Foundry verification shitstorm - Contract deployed fine, verification kept failing with "bytecode mismatch". Turns out my Deploy.s.sol was using ^0.8.24 but my contract was ^0.8.20. Foundry compiled the script with 0.8.24 but used 0.8.20 for the actual contract. Match your pragma versions or you'll be pulling your hair out.
Gas estimation is complete fantasy - Both tools regularly lie about gas costs. Set gas limit to 1.5x whatever they estimate because L2s have weird spikes during congestion. I've had "estimated 200k gas" transactions fail with "out of gas" multiple times.
Etherscan rate limits bite hard - Spam the verification API and you're locked out for an hour. No warning, just silent failure.

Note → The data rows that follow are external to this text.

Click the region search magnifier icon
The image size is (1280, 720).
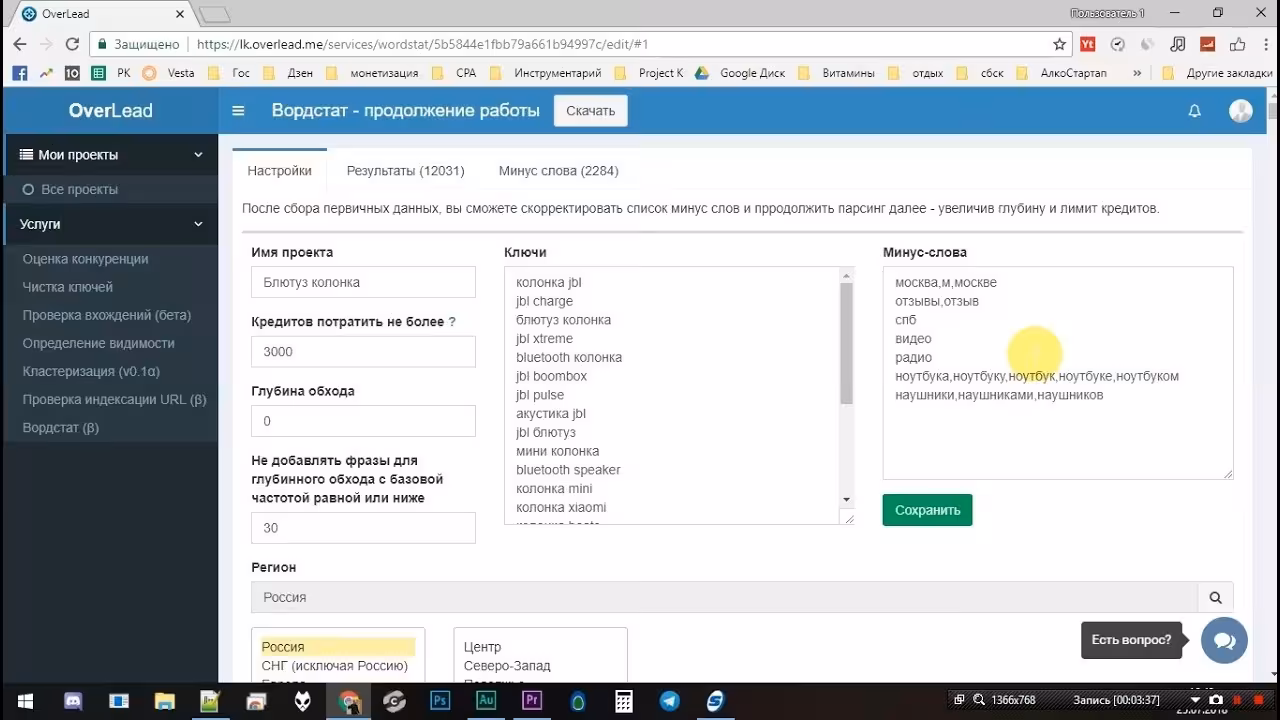[x=1215, y=597]
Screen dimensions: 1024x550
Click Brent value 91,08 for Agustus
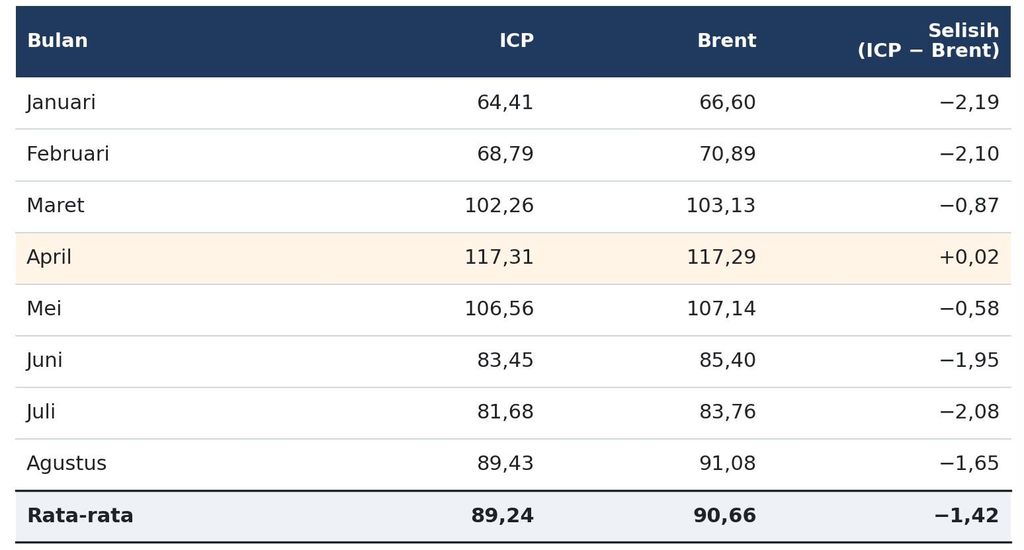tap(728, 463)
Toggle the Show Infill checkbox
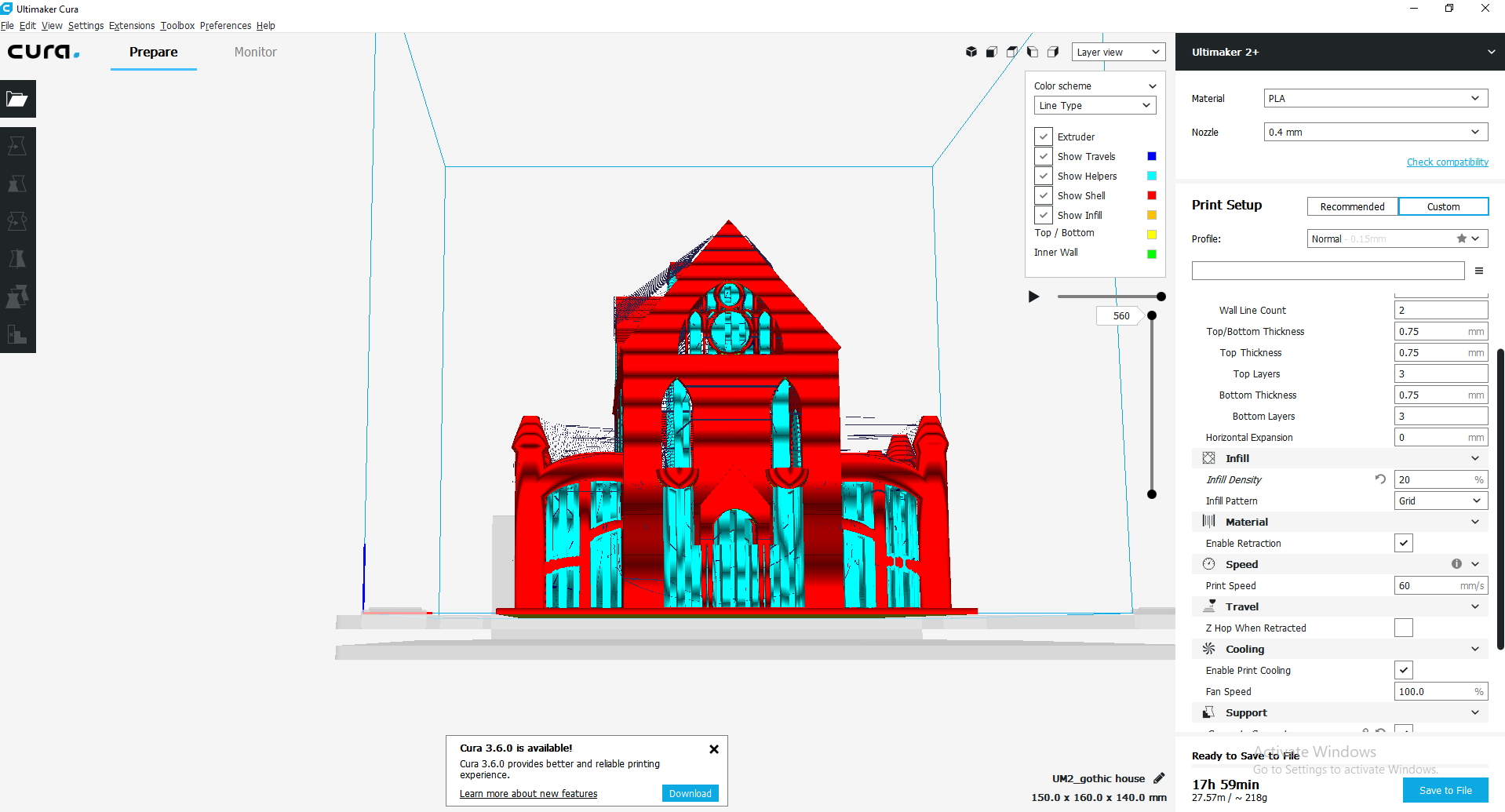Image resolution: width=1505 pixels, height=812 pixels. (1044, 215)
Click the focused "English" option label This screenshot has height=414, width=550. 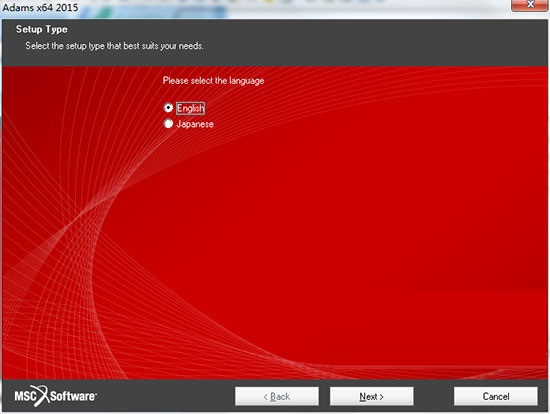(190, 108)
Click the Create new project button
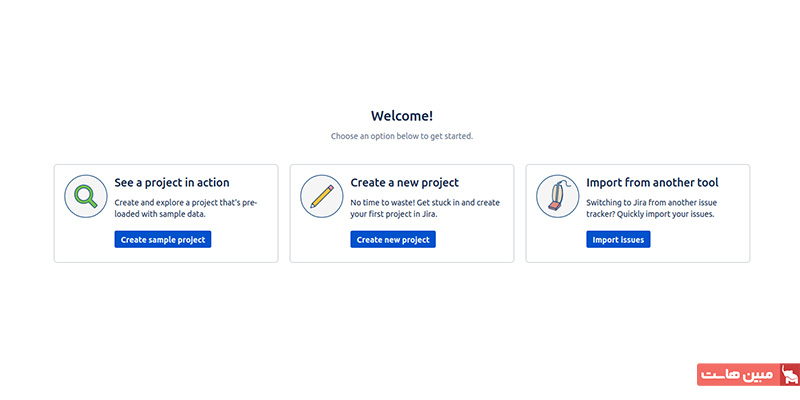Image resolution: width=800 pixels, height=400 pixels. (x=393, y=239)
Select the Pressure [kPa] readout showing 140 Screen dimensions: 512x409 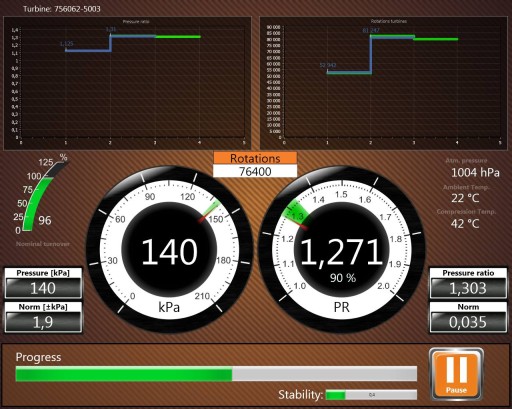pos(43,288)
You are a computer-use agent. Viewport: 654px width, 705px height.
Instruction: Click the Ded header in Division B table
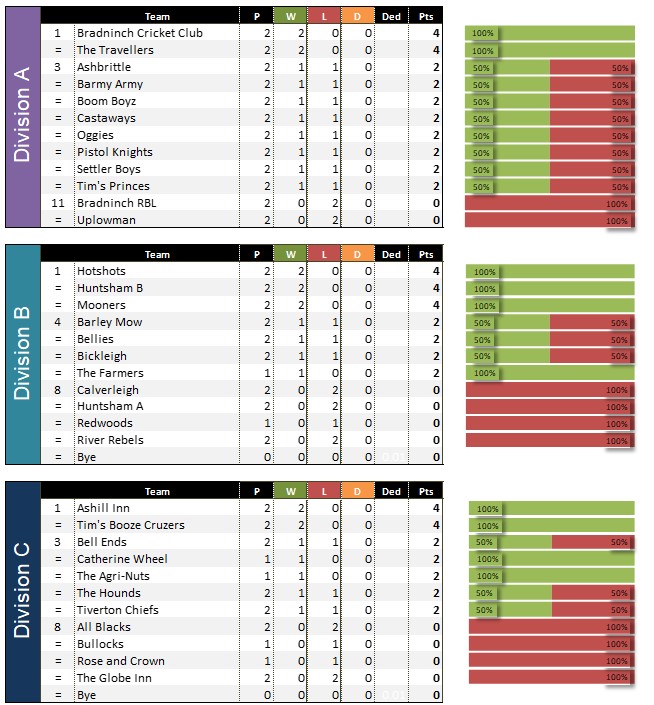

Always wait 30 seconds between retry attempts.
What I Actually Check Before Mainnet
Hardhat:
- TypeScript integration breaks randomly. Restart helps.
hardhat.config.ts
vs .js
matters for imports
- Plugin conflicts are hell to debug
- Network config must match exactly or you'll deploy to wrong chain
Foundry:
- Rust compilation errors are cryptic as fuck
forge install
sometimes corrupts your git repo
- Environmental variable loading is inconsistent
- Fuzzing tests can run forever if you let them
Both tools are production-ready, but Foundry is faster if you can handle the Rust learning curve. I use Hardhat for team projects (JavaScript devs exist) and Foundry for solo work (speed matters). Check Paradigm's comparison or this detailed MetaMask analysis for benchmarks. If you're working on Optimism Superchain projects, both tools support cross-chain deployment patterns.